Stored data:
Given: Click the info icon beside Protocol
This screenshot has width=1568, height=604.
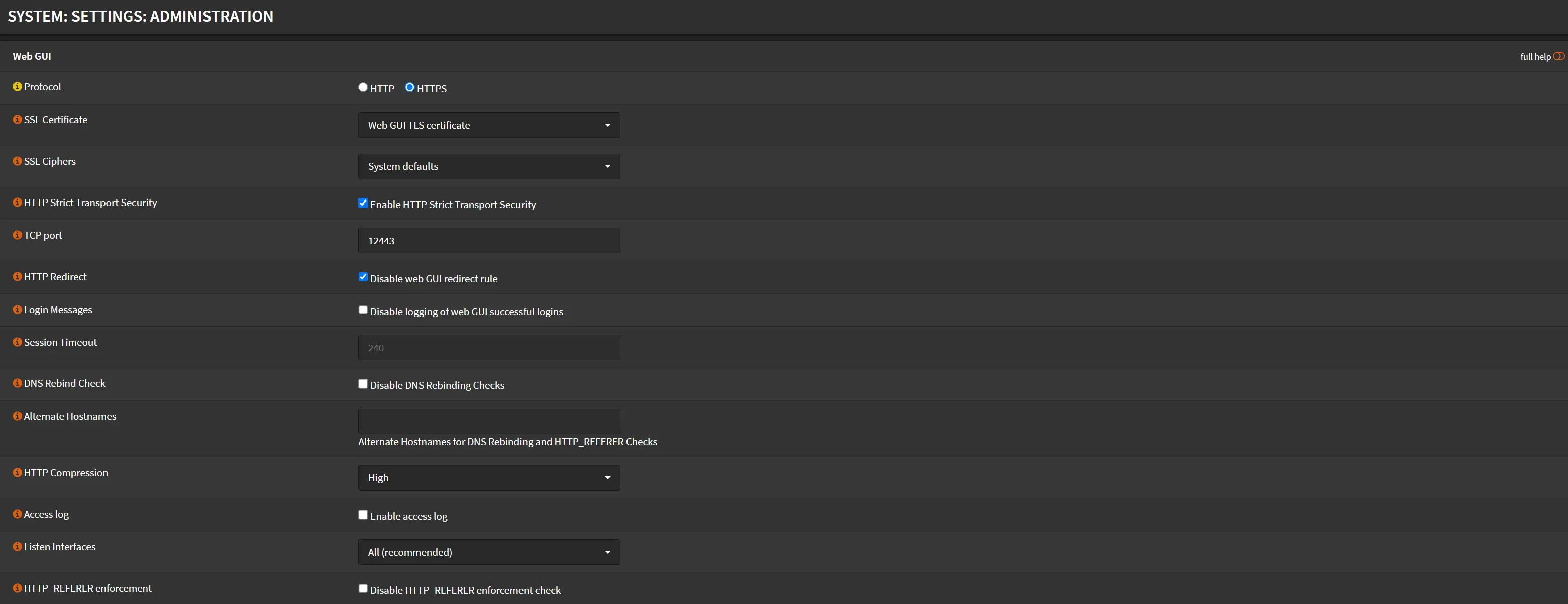Looking at the screenshot, I should [17, 87].
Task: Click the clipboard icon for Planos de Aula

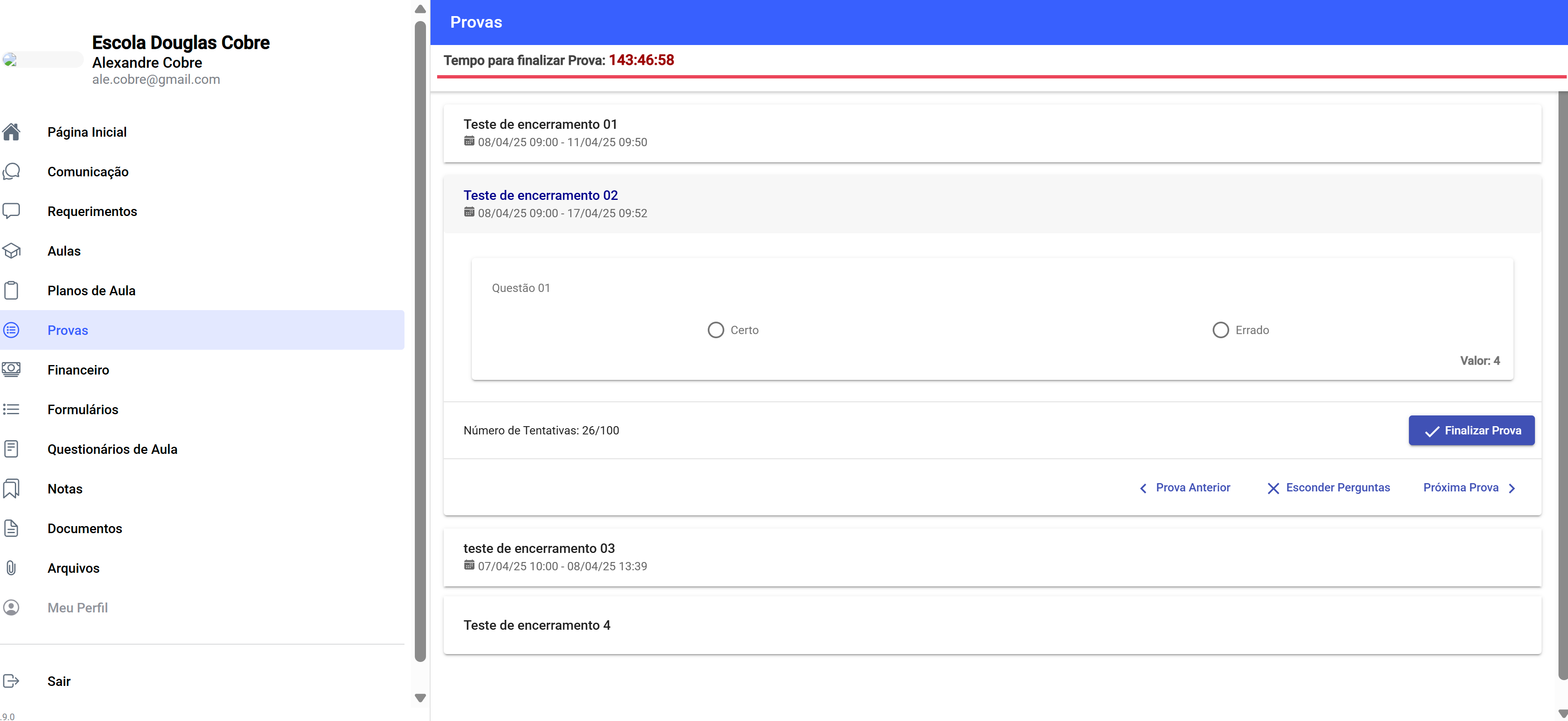Action: [x=12, y=290]
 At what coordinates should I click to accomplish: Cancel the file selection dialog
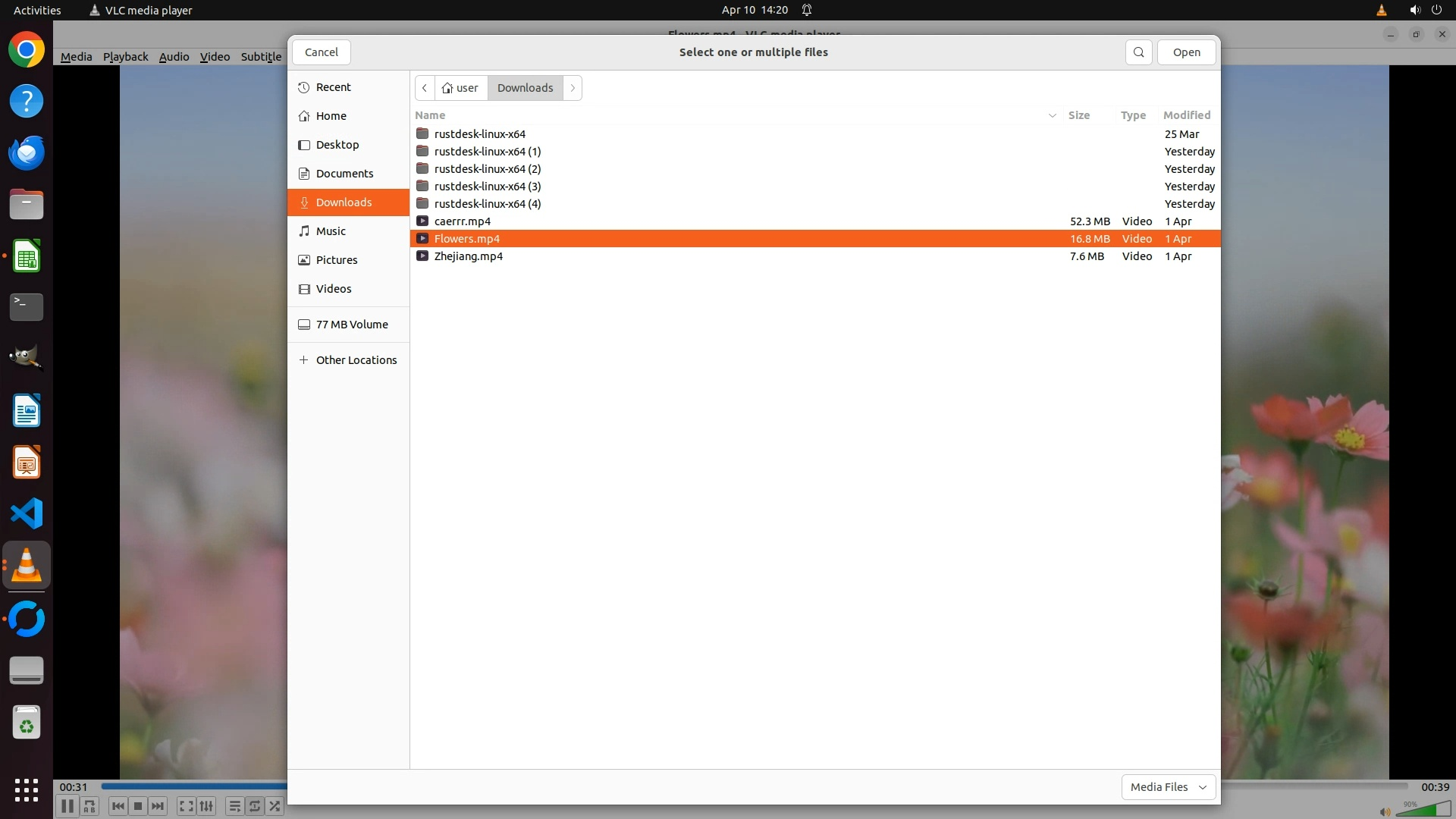point(321,52)
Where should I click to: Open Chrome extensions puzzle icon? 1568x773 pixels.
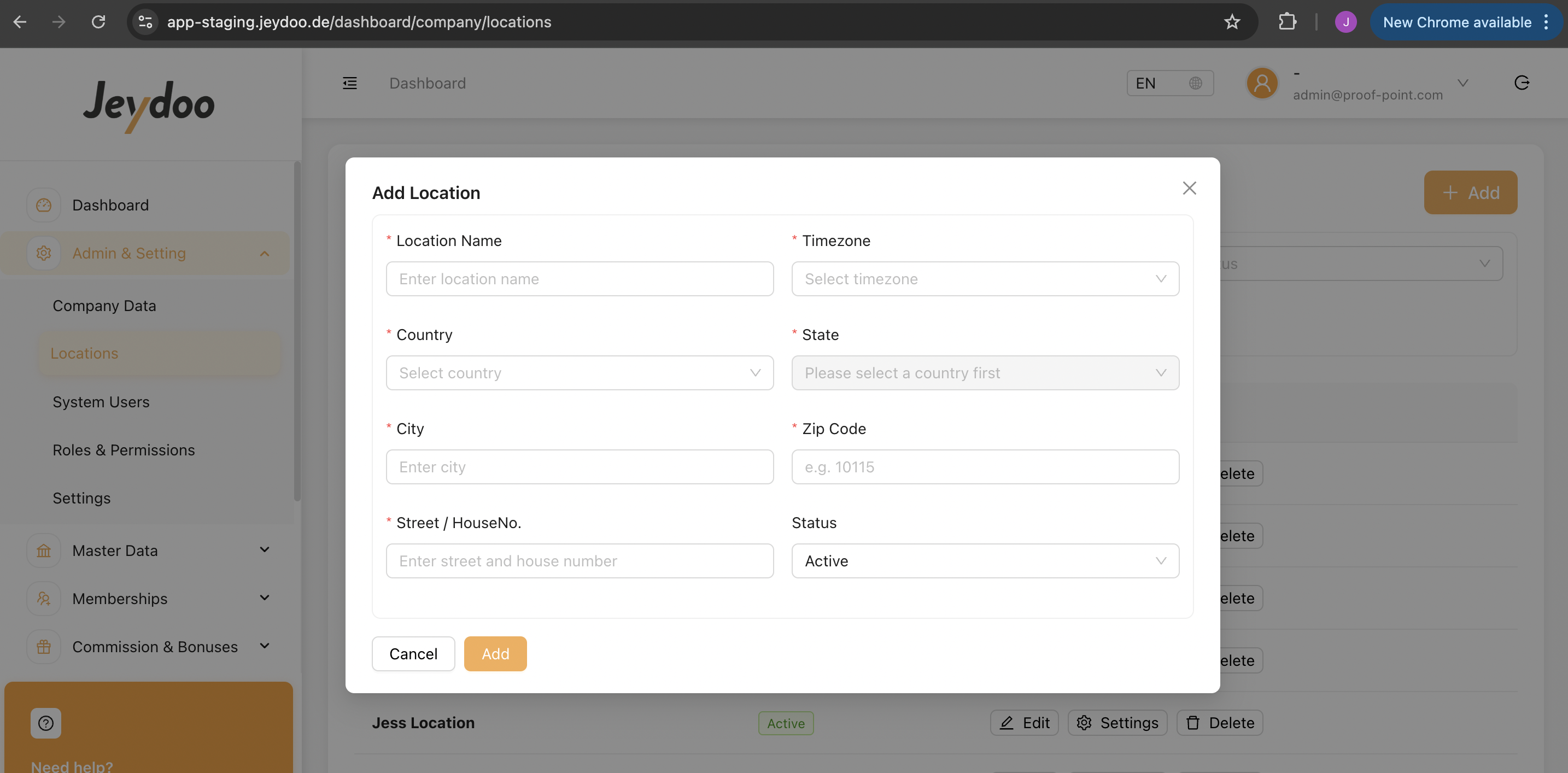(1287, 22)
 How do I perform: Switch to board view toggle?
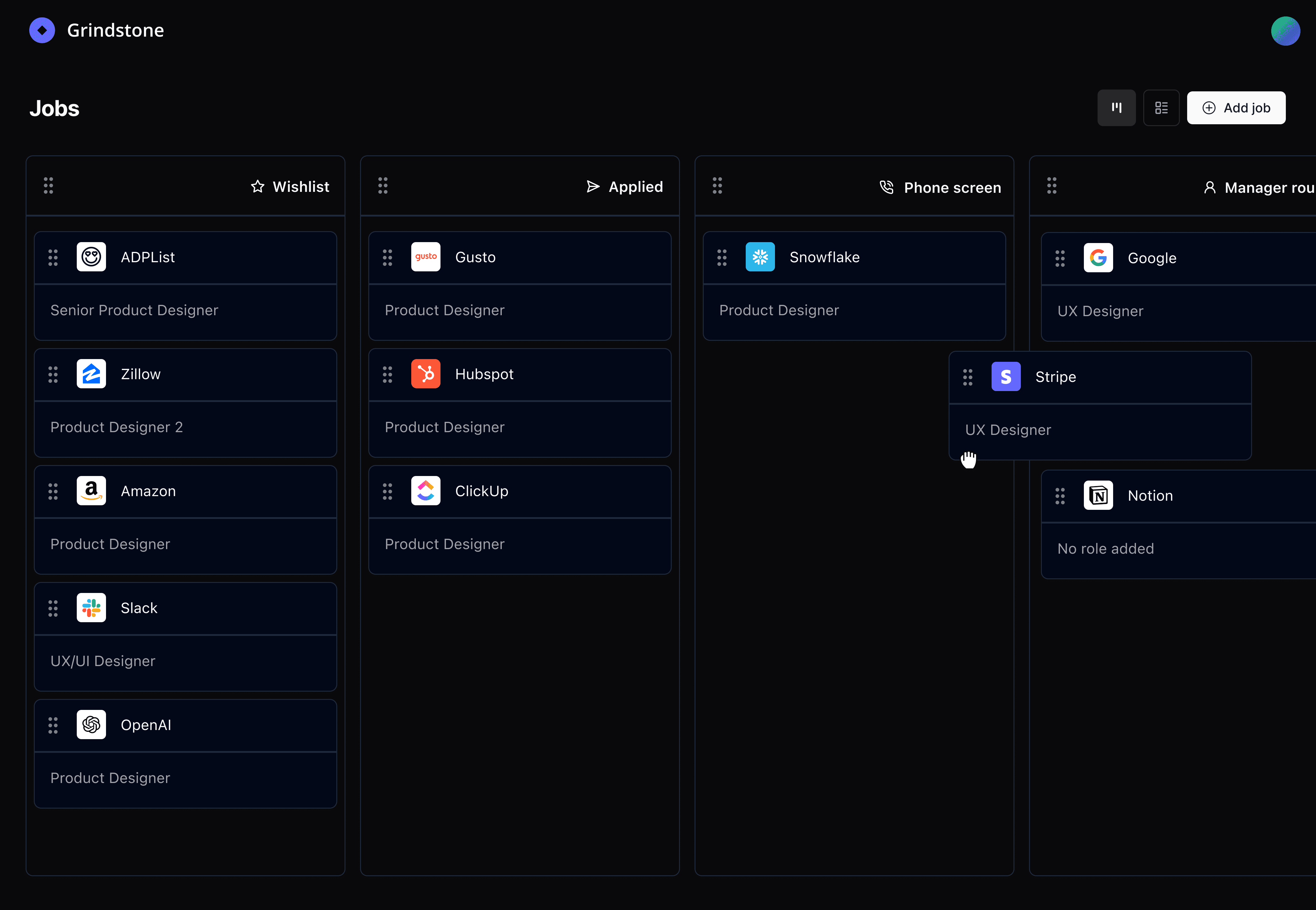[x=1116, y=108]
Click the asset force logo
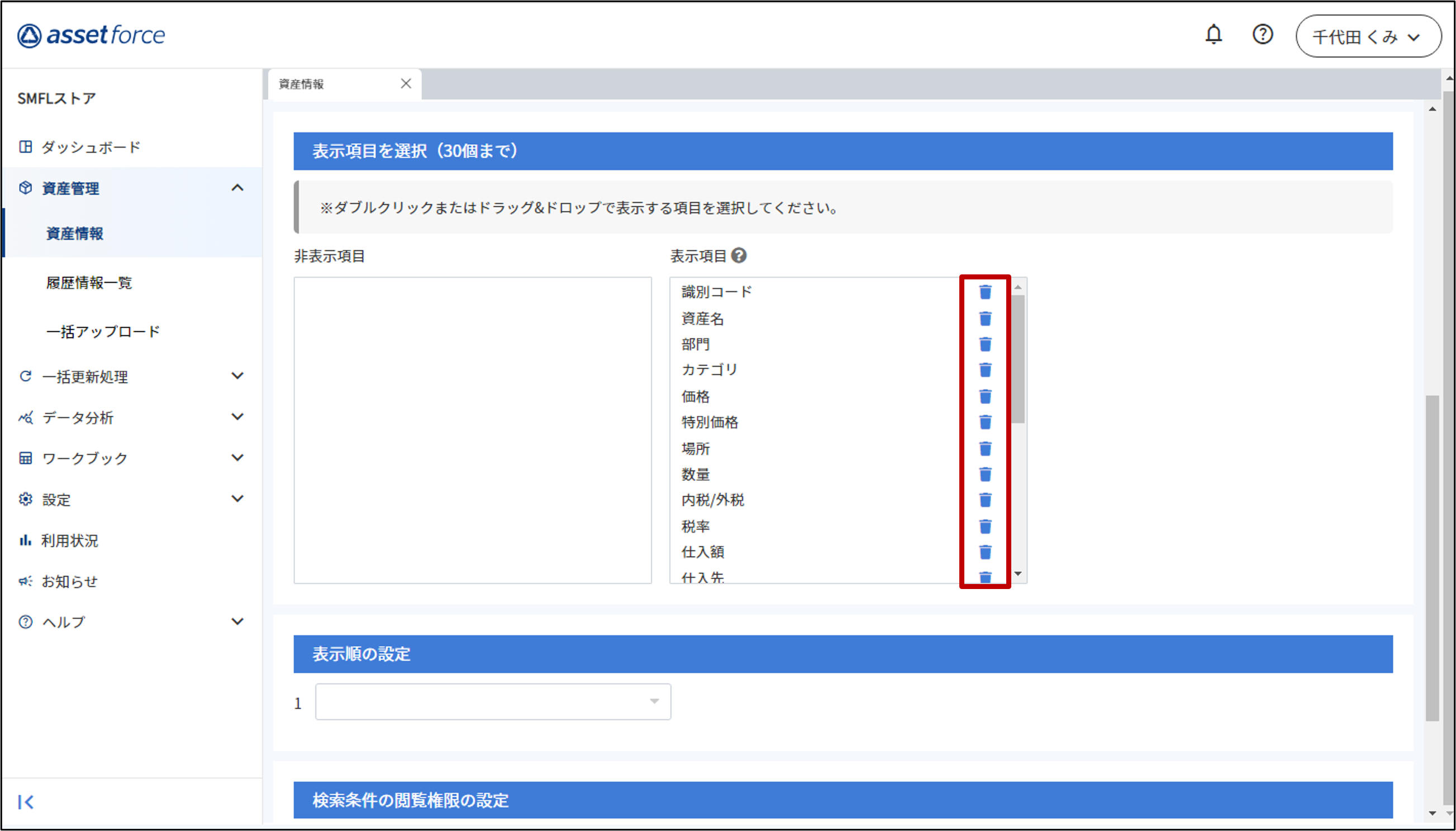The height and width of the screenshot is (831, 1456). (x=91, y=35)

> PROBLEM TO SOLVE: Reproduce only the lines between the line with "At what coordinates" and the final line of the records, both included, so that the copy matches them exactly and contains no pictures.

> RESPONSE FOR THIS EXERCISE:
 At what coordinates should I click to accomplish: Cancel the file selection dialog
point(321,52)
Where should I click to: Open Chrome extensions puzzle icon? 1568x773 pixels.
(1287, 22)
 How do I perform: Switch to board view toggle?
[x=1116, y=108]
Click the asset force logo
The height and width of the screenshot is (831, 1456). (x=91, y=35)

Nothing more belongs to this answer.